Some of the perks for early backers willing to drop a decent amount of money on the project include a surfboard from the film, the opportunity to give feedback to the developers, and even a stay at one of Coppola’s resorts. If you only want to give a little bit, though, you still can get a digital copy of the game for $35. The goal of the campaign is $900,000 and it already has over $50,000 with 29 days to go. In a statement, Coppola noted, “Forty years ago, I set out to make a personal art picture that could hopefully influence generations of viewers for years to come … I’ve been watching video games grow into a meaningful way to tell stories, and I’m excited to explore the possibilities for ‘Apocalypse Now‘ for a new platform and a new generation.”

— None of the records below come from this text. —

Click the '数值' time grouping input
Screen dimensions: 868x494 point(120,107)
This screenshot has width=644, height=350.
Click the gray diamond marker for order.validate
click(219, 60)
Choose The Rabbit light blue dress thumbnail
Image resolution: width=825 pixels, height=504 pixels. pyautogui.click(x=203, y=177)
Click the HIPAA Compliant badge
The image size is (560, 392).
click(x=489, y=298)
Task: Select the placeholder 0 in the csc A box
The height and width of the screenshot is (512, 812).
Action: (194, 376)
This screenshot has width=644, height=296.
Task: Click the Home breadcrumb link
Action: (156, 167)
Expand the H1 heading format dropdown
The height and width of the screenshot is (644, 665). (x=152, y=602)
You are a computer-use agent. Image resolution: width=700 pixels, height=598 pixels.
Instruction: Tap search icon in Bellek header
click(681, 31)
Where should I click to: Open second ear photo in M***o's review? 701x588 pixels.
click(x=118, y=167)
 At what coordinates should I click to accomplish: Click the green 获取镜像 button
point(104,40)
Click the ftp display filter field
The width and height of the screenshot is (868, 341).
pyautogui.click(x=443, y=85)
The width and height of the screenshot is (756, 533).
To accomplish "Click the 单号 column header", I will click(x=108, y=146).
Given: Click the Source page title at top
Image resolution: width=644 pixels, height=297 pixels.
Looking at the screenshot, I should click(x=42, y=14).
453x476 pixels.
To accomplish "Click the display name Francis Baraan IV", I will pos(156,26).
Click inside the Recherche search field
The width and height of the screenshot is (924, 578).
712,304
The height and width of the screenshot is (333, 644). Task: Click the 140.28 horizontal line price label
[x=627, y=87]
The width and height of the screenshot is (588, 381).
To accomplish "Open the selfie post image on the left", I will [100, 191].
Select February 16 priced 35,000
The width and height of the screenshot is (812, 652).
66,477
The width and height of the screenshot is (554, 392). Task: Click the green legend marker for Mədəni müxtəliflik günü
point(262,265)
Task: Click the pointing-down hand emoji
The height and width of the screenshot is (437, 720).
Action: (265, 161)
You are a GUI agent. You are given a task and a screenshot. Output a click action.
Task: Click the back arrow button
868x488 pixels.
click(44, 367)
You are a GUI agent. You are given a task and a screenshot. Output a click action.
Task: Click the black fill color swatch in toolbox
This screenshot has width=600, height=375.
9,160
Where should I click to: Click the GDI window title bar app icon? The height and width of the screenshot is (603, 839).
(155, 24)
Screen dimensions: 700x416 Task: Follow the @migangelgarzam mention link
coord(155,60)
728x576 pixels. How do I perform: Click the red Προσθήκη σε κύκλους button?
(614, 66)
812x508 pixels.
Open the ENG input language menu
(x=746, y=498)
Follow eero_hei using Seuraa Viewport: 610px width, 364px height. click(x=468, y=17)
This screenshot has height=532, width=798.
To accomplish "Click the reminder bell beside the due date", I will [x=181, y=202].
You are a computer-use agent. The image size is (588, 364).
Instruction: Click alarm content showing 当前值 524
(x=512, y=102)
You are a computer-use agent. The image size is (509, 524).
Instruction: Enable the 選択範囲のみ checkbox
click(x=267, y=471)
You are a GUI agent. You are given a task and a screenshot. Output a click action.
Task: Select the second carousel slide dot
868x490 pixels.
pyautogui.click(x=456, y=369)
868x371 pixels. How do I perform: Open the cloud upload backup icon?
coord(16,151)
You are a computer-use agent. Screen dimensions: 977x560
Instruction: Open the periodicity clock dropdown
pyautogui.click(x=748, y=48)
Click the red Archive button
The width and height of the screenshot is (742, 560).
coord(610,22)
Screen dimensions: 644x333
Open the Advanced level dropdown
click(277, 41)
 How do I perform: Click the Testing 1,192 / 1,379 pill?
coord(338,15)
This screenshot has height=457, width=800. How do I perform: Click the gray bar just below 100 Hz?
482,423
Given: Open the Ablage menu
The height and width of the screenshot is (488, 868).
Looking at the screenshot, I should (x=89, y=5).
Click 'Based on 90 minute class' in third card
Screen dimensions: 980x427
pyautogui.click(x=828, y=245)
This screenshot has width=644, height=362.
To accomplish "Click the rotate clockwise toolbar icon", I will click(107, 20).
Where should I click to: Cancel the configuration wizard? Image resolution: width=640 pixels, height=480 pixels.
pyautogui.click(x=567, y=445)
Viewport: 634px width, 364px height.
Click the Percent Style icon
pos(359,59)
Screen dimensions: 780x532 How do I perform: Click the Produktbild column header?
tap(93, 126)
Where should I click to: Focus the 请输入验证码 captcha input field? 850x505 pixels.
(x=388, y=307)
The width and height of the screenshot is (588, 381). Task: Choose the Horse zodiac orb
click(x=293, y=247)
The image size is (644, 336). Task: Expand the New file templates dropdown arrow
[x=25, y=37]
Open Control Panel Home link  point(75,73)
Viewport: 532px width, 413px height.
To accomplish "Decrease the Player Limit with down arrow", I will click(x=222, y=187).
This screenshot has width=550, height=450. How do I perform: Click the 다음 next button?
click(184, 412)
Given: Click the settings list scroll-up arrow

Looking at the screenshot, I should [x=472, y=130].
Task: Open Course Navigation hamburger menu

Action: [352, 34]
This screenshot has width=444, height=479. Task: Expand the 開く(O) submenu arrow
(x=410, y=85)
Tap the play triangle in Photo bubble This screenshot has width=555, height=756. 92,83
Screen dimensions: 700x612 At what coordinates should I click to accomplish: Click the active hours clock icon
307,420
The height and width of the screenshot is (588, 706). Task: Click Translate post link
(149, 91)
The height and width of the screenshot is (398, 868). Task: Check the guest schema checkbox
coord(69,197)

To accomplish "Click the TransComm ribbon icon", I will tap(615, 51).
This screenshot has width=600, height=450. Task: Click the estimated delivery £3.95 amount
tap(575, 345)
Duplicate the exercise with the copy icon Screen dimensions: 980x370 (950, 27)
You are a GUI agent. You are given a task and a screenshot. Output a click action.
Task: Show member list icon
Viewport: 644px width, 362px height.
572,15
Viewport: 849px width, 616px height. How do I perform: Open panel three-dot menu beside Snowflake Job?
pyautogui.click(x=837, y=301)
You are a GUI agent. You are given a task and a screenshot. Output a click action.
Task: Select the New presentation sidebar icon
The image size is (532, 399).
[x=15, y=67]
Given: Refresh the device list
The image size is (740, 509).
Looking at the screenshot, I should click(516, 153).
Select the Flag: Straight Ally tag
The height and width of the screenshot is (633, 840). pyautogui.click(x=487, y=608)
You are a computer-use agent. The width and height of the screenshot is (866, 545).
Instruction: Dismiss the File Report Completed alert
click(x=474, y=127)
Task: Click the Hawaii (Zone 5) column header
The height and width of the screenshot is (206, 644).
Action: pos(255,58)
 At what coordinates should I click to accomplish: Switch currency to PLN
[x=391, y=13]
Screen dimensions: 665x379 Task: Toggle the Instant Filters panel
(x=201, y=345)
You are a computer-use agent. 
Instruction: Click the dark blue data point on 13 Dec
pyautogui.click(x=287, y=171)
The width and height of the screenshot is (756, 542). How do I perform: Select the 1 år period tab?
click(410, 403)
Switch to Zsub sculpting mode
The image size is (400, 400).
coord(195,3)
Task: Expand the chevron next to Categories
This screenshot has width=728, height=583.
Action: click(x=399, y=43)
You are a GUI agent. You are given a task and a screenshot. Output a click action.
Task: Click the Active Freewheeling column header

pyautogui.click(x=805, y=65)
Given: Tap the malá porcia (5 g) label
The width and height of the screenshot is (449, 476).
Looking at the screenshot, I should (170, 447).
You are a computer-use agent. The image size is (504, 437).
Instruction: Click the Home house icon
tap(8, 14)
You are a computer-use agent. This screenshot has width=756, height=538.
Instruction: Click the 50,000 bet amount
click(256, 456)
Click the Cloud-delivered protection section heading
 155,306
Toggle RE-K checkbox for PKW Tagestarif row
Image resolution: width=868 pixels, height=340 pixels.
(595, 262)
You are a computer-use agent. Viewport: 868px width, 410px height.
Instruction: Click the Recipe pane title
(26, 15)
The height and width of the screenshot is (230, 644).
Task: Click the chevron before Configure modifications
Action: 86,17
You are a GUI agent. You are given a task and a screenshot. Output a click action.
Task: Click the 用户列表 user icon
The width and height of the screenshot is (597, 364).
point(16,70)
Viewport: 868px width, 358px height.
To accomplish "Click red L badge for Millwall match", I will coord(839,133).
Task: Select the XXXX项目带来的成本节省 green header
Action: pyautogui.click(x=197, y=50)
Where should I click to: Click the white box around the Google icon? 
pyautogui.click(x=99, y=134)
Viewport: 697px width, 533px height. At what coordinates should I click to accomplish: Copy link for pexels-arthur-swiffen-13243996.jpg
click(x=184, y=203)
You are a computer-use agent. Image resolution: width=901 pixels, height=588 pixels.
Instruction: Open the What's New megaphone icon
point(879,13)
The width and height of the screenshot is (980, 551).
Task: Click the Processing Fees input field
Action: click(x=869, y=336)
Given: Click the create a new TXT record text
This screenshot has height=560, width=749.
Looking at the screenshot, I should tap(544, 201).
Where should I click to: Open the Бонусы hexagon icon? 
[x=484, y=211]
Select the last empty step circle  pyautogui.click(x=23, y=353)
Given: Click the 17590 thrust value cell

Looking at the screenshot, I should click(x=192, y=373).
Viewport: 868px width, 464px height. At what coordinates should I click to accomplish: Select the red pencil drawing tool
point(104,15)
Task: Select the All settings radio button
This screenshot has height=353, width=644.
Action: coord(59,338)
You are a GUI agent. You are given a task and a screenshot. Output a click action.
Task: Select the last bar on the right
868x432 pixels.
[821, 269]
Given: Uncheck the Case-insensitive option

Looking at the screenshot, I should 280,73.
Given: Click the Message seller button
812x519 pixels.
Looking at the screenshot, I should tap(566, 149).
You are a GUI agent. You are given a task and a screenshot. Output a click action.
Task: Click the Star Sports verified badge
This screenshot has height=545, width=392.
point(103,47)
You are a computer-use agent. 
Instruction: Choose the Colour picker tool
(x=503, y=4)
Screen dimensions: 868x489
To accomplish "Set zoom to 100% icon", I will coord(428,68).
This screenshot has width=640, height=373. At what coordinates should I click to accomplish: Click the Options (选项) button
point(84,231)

Coppola has, of recent, been trying out different approaches to cinema. His last release, “Twixt,” was notable for his live re-editing of the film during screenings, while last year he worked on his “live cinema” project “Distant Visions“ at UCLA. While I’m not sure the world needs an “Apocalypse Now“ video game, I’m interested to see what input, if any, Coppola has on the project and what directions he continues to take as a storyteller. And this isn’t the first time a Coppola film has been turned into a video game: In 2006, “The Godfather” hit various platforms, featuring voice acting from some key cast members (James Caan and Robert Duvall), though there are differing accounts as to how much support Coppola lent the game.